● Action item
Emit the data below verbatim, stripping out any pictures.
Start of Data for the task
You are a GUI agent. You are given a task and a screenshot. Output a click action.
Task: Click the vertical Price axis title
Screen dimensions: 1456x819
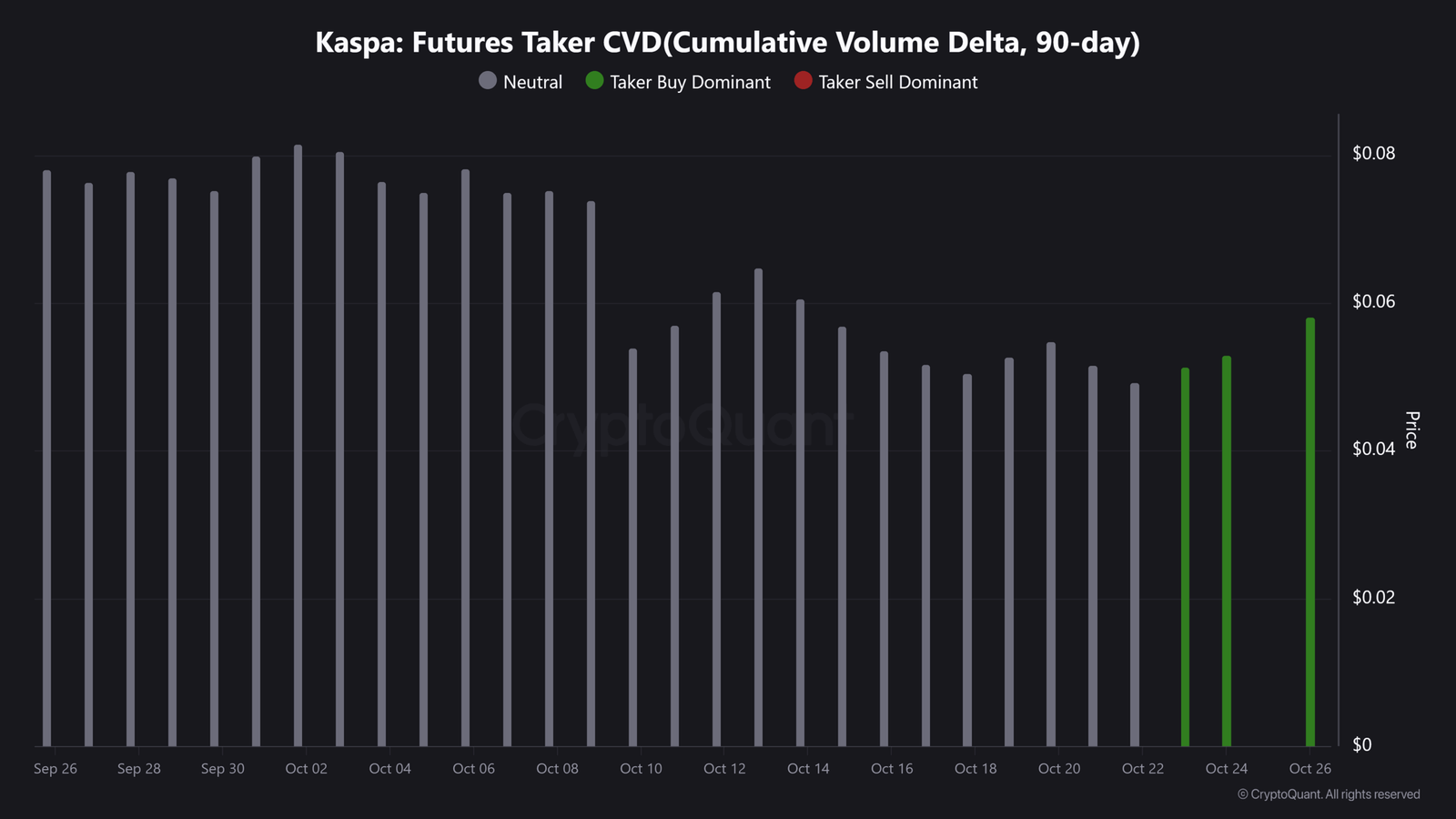coord(1411,430)
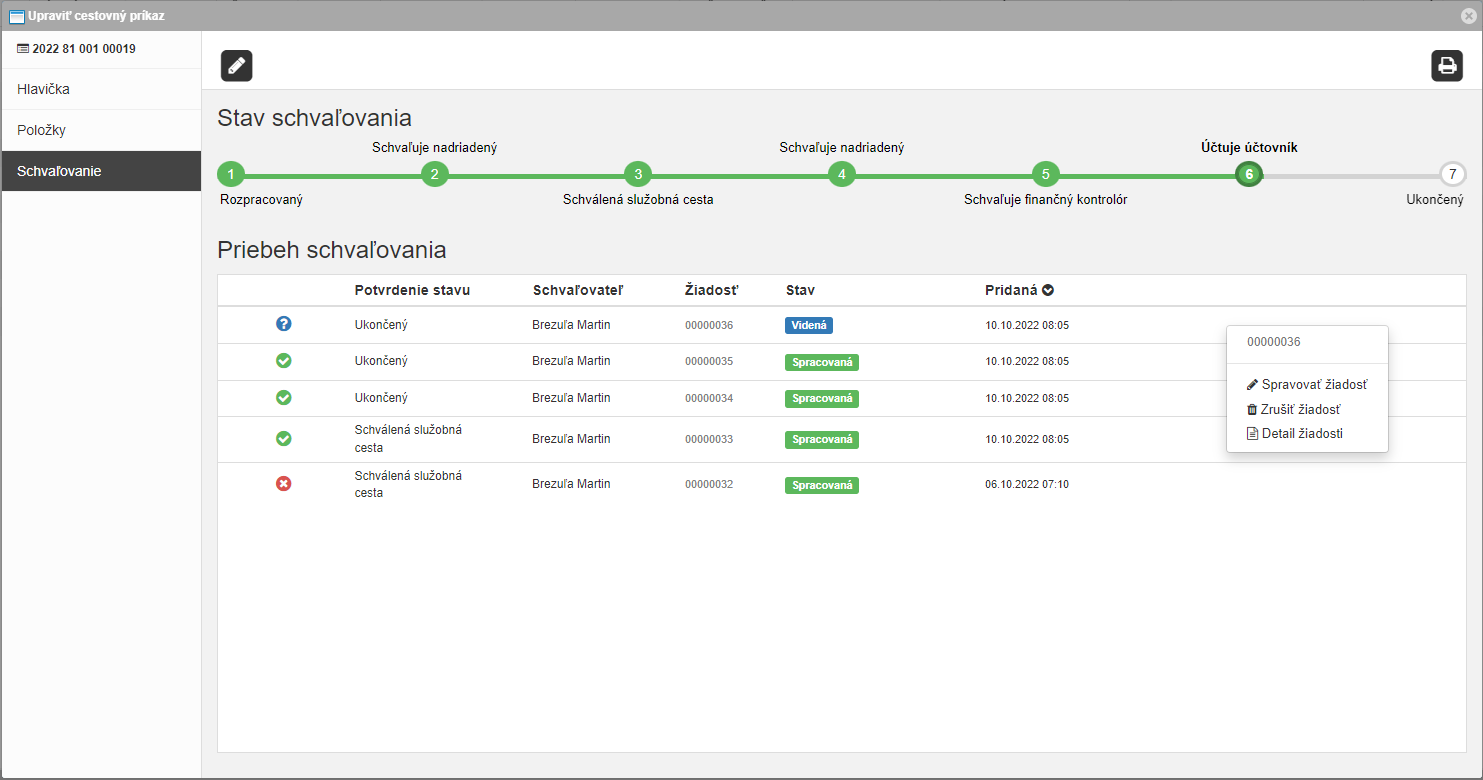Click the window icon in title bar
Screen dimensions: 1483x780
[16, 16]
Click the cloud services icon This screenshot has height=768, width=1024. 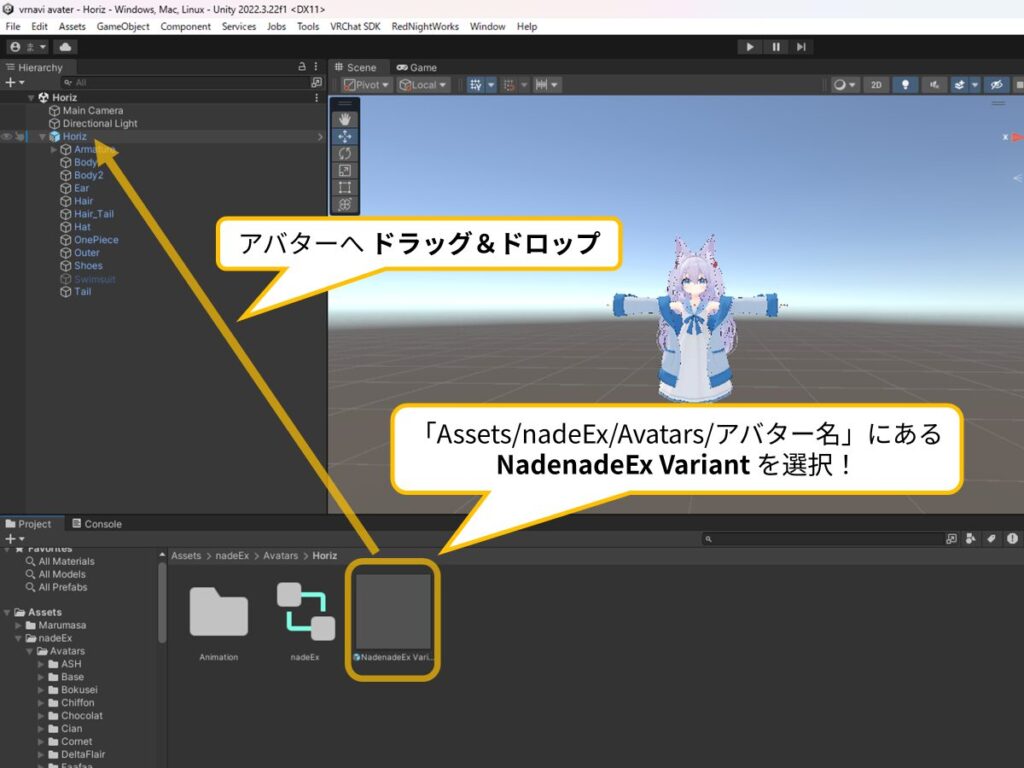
End of Data for the task
● Result of the exercise
You are a GUI agent. You are given a task and a screenshot. Output a click action.
Task: Click the vertical Price axis title
Screen dimensions: 1456x819
coord(1411,430)
Click the window icon in title bar
Screen dimensions: 1483x780
[16, 16]
Click the cloud services icon This screenshot has height=768, width=1024. 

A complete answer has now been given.